VRはコスモポリタニズムをもたらすか

最近、X上で「インプレゾンビが日本語で文化を発信している」ことが話題になっている。かつてはインプレッション(X上の投稿の既読数)を稼ぐためにスパム活動を行っていたアカウント(これを「インプレゾンビ」と呼ぶ)に対し、日本人が彼らに対し、スパム活動の代わりに日本語で現地の文化を発信するとインプレッションを稼げるとアドバイスしたところ、彼らは日本語で投稿を始めたのだ。
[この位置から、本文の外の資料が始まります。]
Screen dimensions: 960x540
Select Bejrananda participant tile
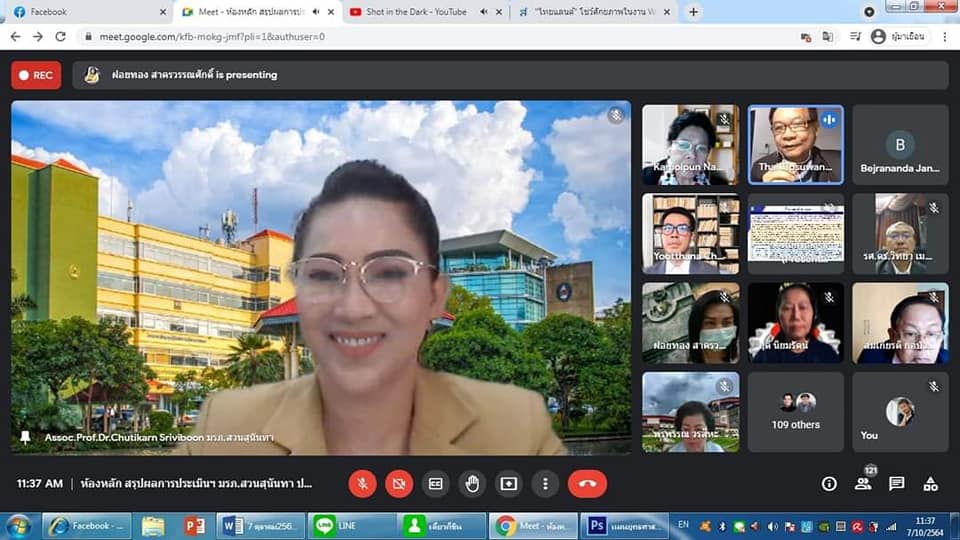coord(900,145)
全く異国の地におり、全くの赤の他人がX上で交流し、新しい運動を生み出したのである。インターネットはこうした、国境を超えた交流を可能にした。そして、VRはこのような交流をより容易にする

VR上のコミュニケーションの特異性

これまでのSNS(X, Instagram, Facebook etc.)上におけるコミュニケーションとVR上のコミュニケーションとの大きな違いがある。それは、身体を用いた表現を行うことが可能であるということである。VR上では自らはアバターとして表現されている。言葉を発さなくとも、グッドをする、変なポーズをする、シュワッチするなど、腕と手を用いたコミュニケーションを取ることが出来る。VR上で初めて会った相手に対して、特に掛ける言葉がなかったとしても、変なポーズを取れば「こいつなんかおもろ」という気持ちになるのは万国共通である。こうした、VR特有の非言語コミュニケーションが、国境を超えて赤の他人と仲良くなることを容易にする

VR上では、ボディランゲージを用いたコミュニケーションが可能である (引用: Meta Horizon World)

VRはコスモポリタニズムをもたらすか

世界中の人々がVR上の空間に集まり、自由に交流する空間を想像してみよう。2万キロ離れた場所にいる相手と、好きな姿で、言語は一瞬で翻訳され、自分のあらゆるジェスチャーや表情がアバターに反映され、コミュニケーションを取ることが出来る。そうした世界線において、世界中の人々が地政学的な一切の障壁を乗り越えて交流し、80億人が一堂に会する。それが実現した時、すべての人間はひとつとなり、敵も味方も無くなるのではなかろうか。あらゆるメディア・プロパガンダ・バイアスを乗り越え、対等に全人類が対話出来る環境が実現する時、共感やユーモアといった人類にプリインストールされた特性に従い、結束が促進されると考えている。